- Born: Hazel Lera Robinson March 22, 1909 Coshocton, Ohio, U.S.
- Died: June 15, 2002 (aged 93) Morgantown, West Virginia, U.S.
- Education: West Virginia University Fairmont State College Alderson-Broaddus College
- Occupations: Businesswoman, community leader, philanthropist
- Known for: J.W. Ruby Memorial Hospital Hazel Ruby McQuain Charitable Trust
- Spouses: ; John Wesley "J.W." Ruby ​ ​(m. 1926; died 1972)​ ; Joseph Burl "Mac" McQuain ​ ​(m. 1981; died 2001)​

= Hazel Ruby McQuain =

American businesswoman

Hazel Ruby McQuain (' Robinson; March 22, 1909 – June 15, 2002) was an American businesswoman, community leader, and philanthropist. She is, perhaps, best known for her $8 million donation toward the construction of J.W. Ruby Memorial Hospital, the flagship academic medical center of West Virginia University, which is named in honor of her late-husband, J.W. Ruby.

During her life, McQuain formed the Hazel Ruby McQuain Charitable Trust, which continues to make frequent, substantial donations throughout the Morgantown community to this day.

== Early life ==
Born Hazel Lera Robinson on March 22, 1909, in Coshocton, Ohio, to parents James Robinson and Clemma Lowery, McQuain was one of seven children. When she was 17-years-old, McQuain graduated from Roscoe High School.

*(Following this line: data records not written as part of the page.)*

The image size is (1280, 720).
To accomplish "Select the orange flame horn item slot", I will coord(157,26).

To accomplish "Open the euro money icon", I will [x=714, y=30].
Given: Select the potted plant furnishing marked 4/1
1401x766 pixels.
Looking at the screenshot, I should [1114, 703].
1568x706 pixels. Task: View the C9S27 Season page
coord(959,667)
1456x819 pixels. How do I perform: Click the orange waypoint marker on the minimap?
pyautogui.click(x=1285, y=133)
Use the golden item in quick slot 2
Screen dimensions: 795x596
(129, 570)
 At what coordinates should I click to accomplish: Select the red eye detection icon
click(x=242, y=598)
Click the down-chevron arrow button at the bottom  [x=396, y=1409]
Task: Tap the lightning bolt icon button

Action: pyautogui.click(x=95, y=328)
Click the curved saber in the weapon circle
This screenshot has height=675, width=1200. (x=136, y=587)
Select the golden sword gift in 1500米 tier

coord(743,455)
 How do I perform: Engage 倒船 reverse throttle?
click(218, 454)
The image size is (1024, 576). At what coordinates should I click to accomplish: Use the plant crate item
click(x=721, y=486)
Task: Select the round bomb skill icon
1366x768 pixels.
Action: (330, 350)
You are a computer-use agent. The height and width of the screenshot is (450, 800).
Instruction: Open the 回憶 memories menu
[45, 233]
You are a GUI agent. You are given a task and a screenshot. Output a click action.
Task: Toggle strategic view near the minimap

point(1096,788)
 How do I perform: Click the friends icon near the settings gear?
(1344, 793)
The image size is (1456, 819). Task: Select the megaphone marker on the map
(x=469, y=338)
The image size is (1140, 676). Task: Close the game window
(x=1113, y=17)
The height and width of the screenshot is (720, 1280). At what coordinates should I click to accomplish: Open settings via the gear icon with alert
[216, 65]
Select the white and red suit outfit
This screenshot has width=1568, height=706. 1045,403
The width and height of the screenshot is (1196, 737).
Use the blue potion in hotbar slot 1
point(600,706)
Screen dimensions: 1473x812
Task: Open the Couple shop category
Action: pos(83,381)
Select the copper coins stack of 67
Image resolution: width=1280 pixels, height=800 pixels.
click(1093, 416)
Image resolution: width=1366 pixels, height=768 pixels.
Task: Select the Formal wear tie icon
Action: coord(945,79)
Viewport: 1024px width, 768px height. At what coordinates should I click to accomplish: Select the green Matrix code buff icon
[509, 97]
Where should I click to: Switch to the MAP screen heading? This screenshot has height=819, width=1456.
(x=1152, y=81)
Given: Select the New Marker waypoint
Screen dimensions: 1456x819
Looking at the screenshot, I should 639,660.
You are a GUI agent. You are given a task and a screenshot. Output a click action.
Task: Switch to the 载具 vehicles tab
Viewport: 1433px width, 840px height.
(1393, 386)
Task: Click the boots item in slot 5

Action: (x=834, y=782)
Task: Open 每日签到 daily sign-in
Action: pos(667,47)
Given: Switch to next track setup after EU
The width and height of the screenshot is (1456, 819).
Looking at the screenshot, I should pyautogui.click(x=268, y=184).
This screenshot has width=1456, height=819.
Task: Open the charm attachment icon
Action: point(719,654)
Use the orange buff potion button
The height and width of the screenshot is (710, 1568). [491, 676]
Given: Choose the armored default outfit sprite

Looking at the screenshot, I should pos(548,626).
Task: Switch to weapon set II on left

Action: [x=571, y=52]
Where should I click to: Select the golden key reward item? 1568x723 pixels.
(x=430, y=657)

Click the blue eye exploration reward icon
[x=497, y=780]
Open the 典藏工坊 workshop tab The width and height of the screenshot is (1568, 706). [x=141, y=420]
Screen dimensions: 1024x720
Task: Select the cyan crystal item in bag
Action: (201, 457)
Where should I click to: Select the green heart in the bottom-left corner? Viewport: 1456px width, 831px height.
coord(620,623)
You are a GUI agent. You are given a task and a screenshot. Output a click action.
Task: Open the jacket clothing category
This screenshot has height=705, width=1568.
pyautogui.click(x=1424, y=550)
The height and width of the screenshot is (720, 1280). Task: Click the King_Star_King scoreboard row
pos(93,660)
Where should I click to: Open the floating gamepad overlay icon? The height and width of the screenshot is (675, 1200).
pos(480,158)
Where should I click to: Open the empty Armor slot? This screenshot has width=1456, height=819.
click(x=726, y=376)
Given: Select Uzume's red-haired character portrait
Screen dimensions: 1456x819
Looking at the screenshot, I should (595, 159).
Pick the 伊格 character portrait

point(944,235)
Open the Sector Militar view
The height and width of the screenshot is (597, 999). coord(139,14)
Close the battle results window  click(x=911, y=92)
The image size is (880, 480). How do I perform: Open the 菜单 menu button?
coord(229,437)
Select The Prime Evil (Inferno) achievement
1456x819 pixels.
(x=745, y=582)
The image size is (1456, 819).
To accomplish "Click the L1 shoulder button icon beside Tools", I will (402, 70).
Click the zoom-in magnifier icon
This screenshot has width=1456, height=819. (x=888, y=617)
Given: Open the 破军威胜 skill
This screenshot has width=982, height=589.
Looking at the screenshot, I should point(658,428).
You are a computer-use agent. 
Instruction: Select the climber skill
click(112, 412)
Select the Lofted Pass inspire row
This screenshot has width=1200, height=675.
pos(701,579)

== Personal life and career ==
In 1926, just three months after her high school graduation, McQuain married John Wesley "J.W." Ruby. The couple purchased a nearby grocery store in Newcomerstown, which McQuain managed, while her husband worked in the plating department of the Sterling Faucet Company’s brass facility. In 1940, after the brass facility was destroyed in a fire the previous year, Sterling Faucet moved its operations to Morgantown, West Virginia. McQuain's husband was placed in charge of the new location, alongside Sterling, and the two would also make the move to Morgantown that same year. After the Second World War came to an end, Ruby would become the owner of the Sterling Faucet Company.

Soon after McQuain's husband assumed ownership of Sterling Faucet, he embarked on a number of business ventures, including agriculture, mining, road paving, poultry processing, and feed mills. The Rubys also began breeding Thoroughbred racehorses, as well as Miniature Schnauzers. In the early years of her husband's business expansion, the Rubys suffered great financial difficulty, McQuain stating in 1986, "I can remember when I paid all the bills and had nine cents left in my pocket until next pay day. I never complained. It is good to be pinched for money". During that time, she worked seven days per week to help make ends meet.

Over the next several years, the Rubys’ economic circumstances would vastly improve, as Sterling Faucet grew to include five corporations throughout the state by July 1953. In December 1958, Sterling acquired manufacturing plants in Tyler, Texas; Ohio; and Massachusetts, eventually expanding operations internationally with the purchase of a brass manufacturing facility in Oakville, Ontario, Canada in August 1961. By 1967, Sterling reported revenue of $28 million and employed over 2,000 individuals. On November 18, 1968, Ruby sold Sterling Faucet Company to Rockwell Manufacturing Company for an undisclosed sum.

On August 14, 1972, just shy of four years after selling the company that saw the couple prosper to great wealth, amassing millions, J.W. Ruby died at the age of 69, after 46 years of marriage. With her husband's passing, McQuain assumed control of the family's business empire, being named president of Ruby Enterprises, Inc. and its numerous subsidiaries.

In August 1981, McQuain remarried to Joseph Burl "Mac" McQuain of Fairmont, West Virginia. After 19 years of marriage, he would die in January 2001.

== Philanthropy ==

=== J.W. Ruby Memorial Hospital ===

In 1984, McQuain made an $8 million donation to West Virginia University toward the construction of a new hospital, which was to replace the university's then-faltering and dilapidated University Hospital. With her donation, the largest in West Virginia history at the time, McQuain requested the hospital be named in honor of her late husband. In 1988, the new hospital officially opened its doors as Ruby Memorial Hospital.

In 2016, the hospital was renamed J.W. Ruby Memorial Hospital, a move which sought to honor the life of J.W. Ruby, as well as the significance of McQuain's donation in honor of him. With the addition of "J.W." to the hospital's name, Albert Wright Jr., president and CEO of WVU Medicine, commented, "we want people everywhere to remember the significant contributions that [J.W. Ruby] made to West Virginia, and that the Ruby family was the catalyst that helped begin the transformation of the hospital into a nationally recognized academic medical center." Ruby remains the hospital's namesake to this day.